▶ **Task to carry out**: Treat the line containing "Task: Click the chevron" as the last one, and return every line exactly from the first line of the material below up to it.

▶ **Records shown**:

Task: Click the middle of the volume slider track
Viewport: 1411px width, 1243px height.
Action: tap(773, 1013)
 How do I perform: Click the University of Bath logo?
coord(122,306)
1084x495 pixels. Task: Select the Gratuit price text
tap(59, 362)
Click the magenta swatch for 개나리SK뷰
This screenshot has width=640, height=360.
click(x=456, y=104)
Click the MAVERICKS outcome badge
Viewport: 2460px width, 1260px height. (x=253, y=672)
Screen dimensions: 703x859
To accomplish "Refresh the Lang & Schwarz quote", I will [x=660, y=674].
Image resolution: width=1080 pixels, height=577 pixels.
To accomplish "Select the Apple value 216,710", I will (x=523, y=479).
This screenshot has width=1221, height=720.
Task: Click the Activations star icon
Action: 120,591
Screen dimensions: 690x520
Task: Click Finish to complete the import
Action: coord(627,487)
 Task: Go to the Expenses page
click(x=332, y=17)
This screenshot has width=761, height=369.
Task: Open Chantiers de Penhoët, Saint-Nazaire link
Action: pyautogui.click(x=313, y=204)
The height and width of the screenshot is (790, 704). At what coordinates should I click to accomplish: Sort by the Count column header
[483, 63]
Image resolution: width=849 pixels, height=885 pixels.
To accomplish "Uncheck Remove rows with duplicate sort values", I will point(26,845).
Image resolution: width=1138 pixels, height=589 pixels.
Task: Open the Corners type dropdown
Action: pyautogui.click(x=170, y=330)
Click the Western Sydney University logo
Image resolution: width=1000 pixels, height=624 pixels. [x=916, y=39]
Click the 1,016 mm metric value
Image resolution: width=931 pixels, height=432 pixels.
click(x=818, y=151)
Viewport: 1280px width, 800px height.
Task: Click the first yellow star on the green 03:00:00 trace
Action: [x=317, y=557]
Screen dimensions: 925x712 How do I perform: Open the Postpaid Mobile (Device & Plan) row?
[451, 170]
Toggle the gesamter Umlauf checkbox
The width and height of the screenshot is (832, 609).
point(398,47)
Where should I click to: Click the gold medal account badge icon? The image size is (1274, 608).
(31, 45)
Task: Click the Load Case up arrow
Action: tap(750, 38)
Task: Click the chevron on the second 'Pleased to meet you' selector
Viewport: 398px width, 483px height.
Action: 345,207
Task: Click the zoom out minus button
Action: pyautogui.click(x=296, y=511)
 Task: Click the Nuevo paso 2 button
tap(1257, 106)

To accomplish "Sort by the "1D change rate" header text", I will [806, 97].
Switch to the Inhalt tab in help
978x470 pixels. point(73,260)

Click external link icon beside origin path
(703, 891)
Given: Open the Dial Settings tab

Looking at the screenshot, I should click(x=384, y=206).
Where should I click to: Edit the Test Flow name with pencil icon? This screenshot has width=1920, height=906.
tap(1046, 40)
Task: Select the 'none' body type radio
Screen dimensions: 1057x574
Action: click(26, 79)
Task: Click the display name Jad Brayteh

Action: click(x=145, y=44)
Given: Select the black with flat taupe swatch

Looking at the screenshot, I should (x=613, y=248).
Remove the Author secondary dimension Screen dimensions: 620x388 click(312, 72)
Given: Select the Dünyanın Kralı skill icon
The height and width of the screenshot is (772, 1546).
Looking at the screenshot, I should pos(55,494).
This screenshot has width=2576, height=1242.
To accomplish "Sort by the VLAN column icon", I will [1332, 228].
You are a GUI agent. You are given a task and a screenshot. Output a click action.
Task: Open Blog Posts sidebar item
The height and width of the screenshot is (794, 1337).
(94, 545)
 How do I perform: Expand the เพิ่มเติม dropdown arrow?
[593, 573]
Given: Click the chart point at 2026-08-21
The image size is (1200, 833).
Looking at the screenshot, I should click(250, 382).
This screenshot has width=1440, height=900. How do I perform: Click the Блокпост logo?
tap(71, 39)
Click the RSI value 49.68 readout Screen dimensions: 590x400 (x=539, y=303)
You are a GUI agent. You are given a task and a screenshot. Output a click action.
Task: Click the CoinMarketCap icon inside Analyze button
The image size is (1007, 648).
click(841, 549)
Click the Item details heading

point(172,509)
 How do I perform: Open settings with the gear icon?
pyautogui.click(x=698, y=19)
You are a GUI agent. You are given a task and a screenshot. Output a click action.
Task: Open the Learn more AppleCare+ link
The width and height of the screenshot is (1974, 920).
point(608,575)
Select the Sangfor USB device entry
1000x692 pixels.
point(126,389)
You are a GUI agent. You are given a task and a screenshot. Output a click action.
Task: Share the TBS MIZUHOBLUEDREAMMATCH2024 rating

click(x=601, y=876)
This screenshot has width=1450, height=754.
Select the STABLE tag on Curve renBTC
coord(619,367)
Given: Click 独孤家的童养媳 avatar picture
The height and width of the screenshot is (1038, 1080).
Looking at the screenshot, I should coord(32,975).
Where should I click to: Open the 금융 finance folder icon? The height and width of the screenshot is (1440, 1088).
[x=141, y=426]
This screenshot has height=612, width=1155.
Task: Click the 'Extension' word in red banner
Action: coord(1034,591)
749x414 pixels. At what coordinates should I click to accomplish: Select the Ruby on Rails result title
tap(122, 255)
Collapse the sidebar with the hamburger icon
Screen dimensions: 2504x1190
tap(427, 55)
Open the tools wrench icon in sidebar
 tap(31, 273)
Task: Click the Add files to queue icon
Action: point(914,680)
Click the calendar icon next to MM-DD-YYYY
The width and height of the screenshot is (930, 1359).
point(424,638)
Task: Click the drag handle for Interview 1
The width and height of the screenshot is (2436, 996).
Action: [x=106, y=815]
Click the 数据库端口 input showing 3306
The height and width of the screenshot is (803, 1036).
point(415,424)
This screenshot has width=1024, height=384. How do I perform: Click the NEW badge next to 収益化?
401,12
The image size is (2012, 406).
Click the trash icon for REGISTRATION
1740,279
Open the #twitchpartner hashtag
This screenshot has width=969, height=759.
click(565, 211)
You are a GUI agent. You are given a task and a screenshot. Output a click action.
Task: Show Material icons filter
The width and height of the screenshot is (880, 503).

▶ **Reply**:
Task: Click the middle of the volume slider track
Viewport: 1411px width, 1243px height.
Action: tap(773, 1013)
 How do I perform: Click the University of Bath logo?
coord(122,306)
1084x495 pixels. Task: Select the Gratuit price text
tap(59, 362)
Click the magenta swatch for 개나리SK뷰
This screenshot has width=640, height=360.
click(x=456, y=104)
Click the MAVERICKS outcome badge
Viewport: 2460px width, 1260px height. (x=253, y=672)
Screen dimensions: 703x859
To accomplish "Refresh the Lang & Schwarz quote", I will [x=660, y=674].
Image resolution: width=1080 pixels, height=577 pixels.
To accomplish "Select the Apple value 216,710", I will (x=523, y=479).
This screenshot has width=1221, height=720.
Task: Click the Activations star icon
Action: 120,591
Screen dimensions: 690x520
Task: Click Finish to complete the import
Action: coord(627,487)
 Task: Go to the Expenses page
click(x=332, y=17)
This screenshot has width=761, height=369.
Task: Open Chantiers de Penhoët, Saint-Nazaire link
Action: pyautogui.click(x=313, y=204)
The height and width of the screenshot is (790, 704). At what coordinates should I click to accomplish: Sort by the Count column header
[483, 63]
Image resolution: width=849 pixels, height=885 pixels.
To accomplish "Uncheck Remove rows with duplicate sort values", I will point(26,845).
Image resolution: width=1138 pixels, height=589 pixels.
Task: Open the Corners type dropdown
Action: pyautogui.click(x=170, y=330)
Click the Western Sydney University logo
Image resolution: width=1000 pixels, height=624 pixels. [x=916, y=39]
Click the 1,016 mm metric value
Image resolution: width=931 pixels, height=432 pixels.
click(x=818, y=151)
Viewport: 1280px width, 800px height.
Task: Click the first yellow star on the green 03:00:00 trace
Action: [x=317, y=557]
Screen dimensions: 925x712 How do I perform: Open the Postpaid Mobile (Device & Plan) row?
[451, 170]
Toggle the gesamter Umlauf checkbox
The width and height of the screenshot is (832, 609).
point(398,47)
Where should I click to: Click the gold medal account badge icon? The image size is (1274, 608).
(31, 45)
Task: Click the Load Case up arrow
Action: tap(750, 38)
Task: Click the chevron on the second 'Pleased to meet you' selector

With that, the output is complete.